The Importance of Physiotherapy in a healing process

Physiotherapy is a technique of treating muscles and joints so that they work with full potential.  It speeds up the healing process and repairs the damage quickly. People feel tremendous improvement in stiffness and pains. The method becomes an integral part of the rehabilitation procedure after strokes or heart ailments.  The experts not only treat the problem, but advice the patients to take necessary precautions to avoid the reoccurrence. As the popularity of physiotherapy treatment increases worldwide, it becomes an attractive career worldwide. 

Benefits of physiotherapy

Physiotherapy has traversed a long way in the last century. It is a full-fledged way of treating patients. As it has widened the scope of treatment, people look at it as a profession that can give recognition in the field of medicine. Various orthopedic, neurological and cardiac problems are being addressed by it. There is a great demand of good physiotherapists who can treat sports injuries, joint disorders, fractures, pains or arthritis. Today, it becomes an essential part of the post-operative recovery.  
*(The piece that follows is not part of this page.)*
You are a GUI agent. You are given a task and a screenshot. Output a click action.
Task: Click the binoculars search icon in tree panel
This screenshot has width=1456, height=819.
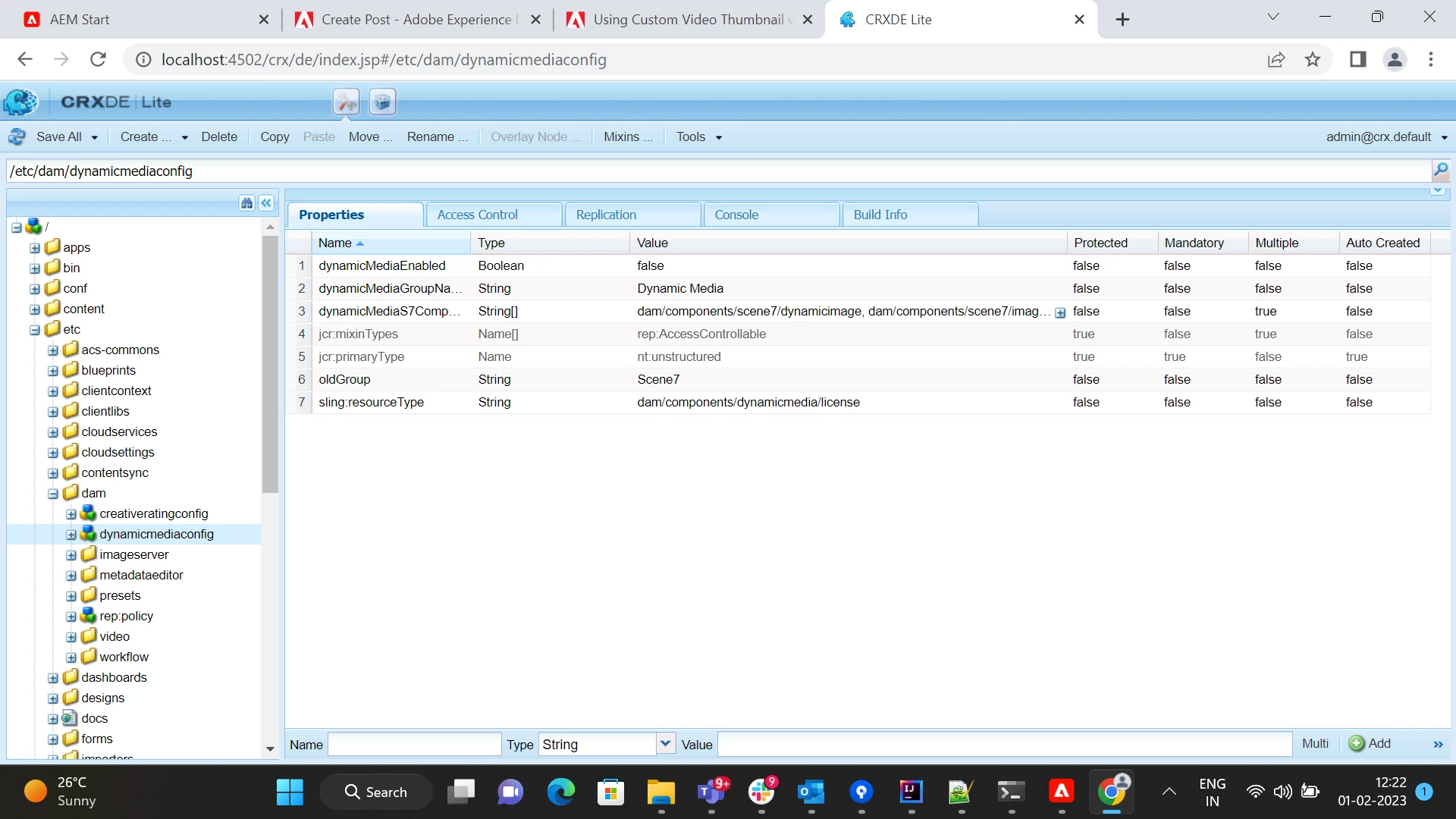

• As new techniques and treatment methods get added to it, the effectiveness increases manifold. Being a specialized field of medicine there is a good future for proficient people from the professional perspective. It doesn’t matter whether you take physiotherapy treatment on a private basis or in a center, great benefit can be achieved by improving strength of joints, improving endurance and motion, reducing stiffness of joints and relieving pains. 

• Experts acclaim it for neurological disorders as well.  There are excellent results of physiotherapy treatment in Parkinson;s disease, stroke, cerebral palsy and spinal cord injury.  Ailments like weakness of one side of the body or paralysis of one side can be treated effectively by giving persistent treatment for a few months. It reeducates the muscles, restores and improves their strength and trains the patients to compensate the loss of muscular strength.

• Severe problems like cerebral palsy in kids cause permanent disability.  Physiotherapy reduces the deformities. Since the kids improve postural control, there is a great enhancement in their self-confidence and self-esteem. It makes the patients functionally independent. 

• After cardiopulmonary conditions, patients lose their self-confidence. They feel breathlessness after performing routine activities. After undergoing physiotherapy sessions, there is a remarkable improvement in their endurance levels. Patients come back to the normal lifestyle and get rid of anxiety and fear.

• There is a huge demand for good quality physiotherapists in the field of sports. As the severity and number of injuries increase in the national and international levels, players need quick treatment methods to restore and recover. Scientific physiotherapy treats the sprains, strains or injuries by giving strength to the particular point. Other than curative treatment, it can act as an effective preventive method as well. 

• Physiotherapy can become an effective post-operative measure after surgeries that leave the patients in a state of high dependency.  For example, general anesthesia for urology surgery can affect the respiratory system.  A physiotherapist can help in preventing it if visited prior to operation.